MEMPHIS IN PERIL

On April 5th the protection levee along Bayou Gayoso gave way, flooding a small residence section in the northern portion of Memphis.

The break occurred at a point just west of the St. Joseph Hospital, and within an hour several blocks of houses in the poorer section of the city had been flooded.

Before night a section of the city three blocks wide and six to nine blocks long was covered with from three to six feet of water.

DANGER ALL ALONG THE LINE

The banks at Hopefield Point early began to cave in. More than an acre slid into the water just south of the point. The main shore line began to crumble, indicating that the oncoming high water would wash more than half the old point away.

Gangs of men were busy working the north levee in Helena, Arkansas.

Major T. C. Dabney, of the upper Mississippi levee district, sent out crews to raise the lowest places.

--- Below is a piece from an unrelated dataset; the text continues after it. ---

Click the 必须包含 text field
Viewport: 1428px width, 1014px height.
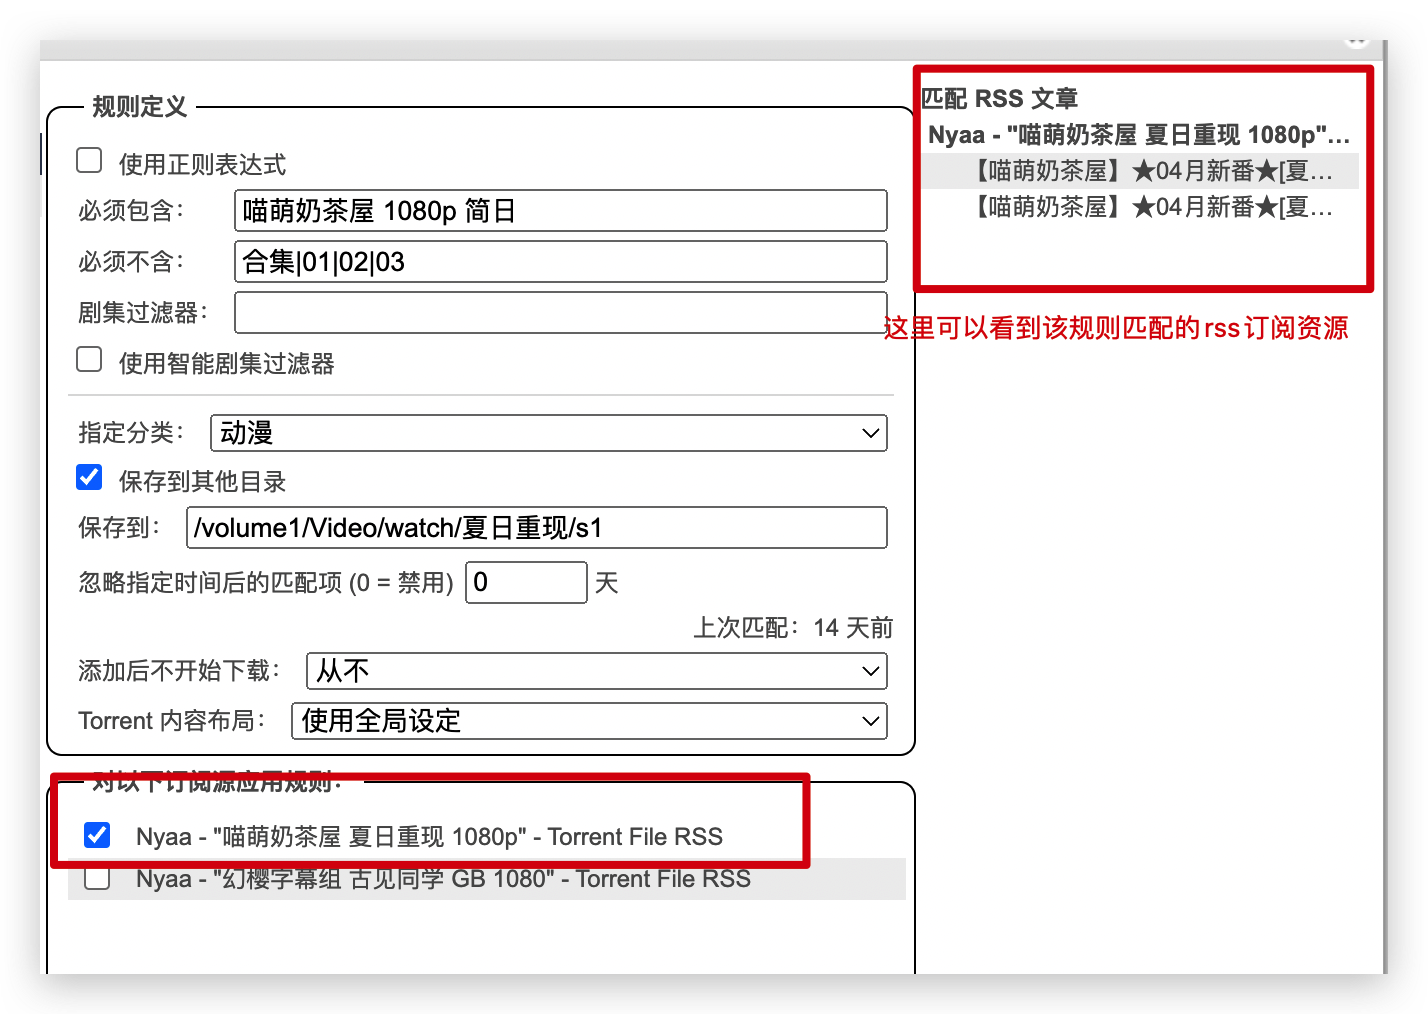[560, 211]
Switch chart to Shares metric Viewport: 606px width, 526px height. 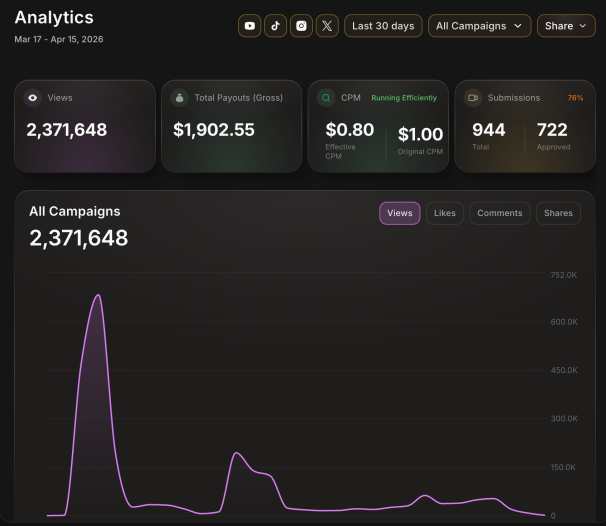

Major Dabney did not anticipate great trouble, but said he believes in being prepared.

A break in the levee in Holly Bush and Mounds, Arkansas, in April, 1912, put all the west bank lines out of commission for ten days. Miles of track were washed away. Fearing a repetition of this, the railroads and shippers agreed to operate a daily boat between Memphis and Helena.

The first break in the main Mississippi River levee occurred on April 8th on the Arkansas side, just south of Memphis. Three counties were flooded by water which poured through a big cut in the wall. No loss of life was reported, the inhabitants having been warned in time that the levee was weakening.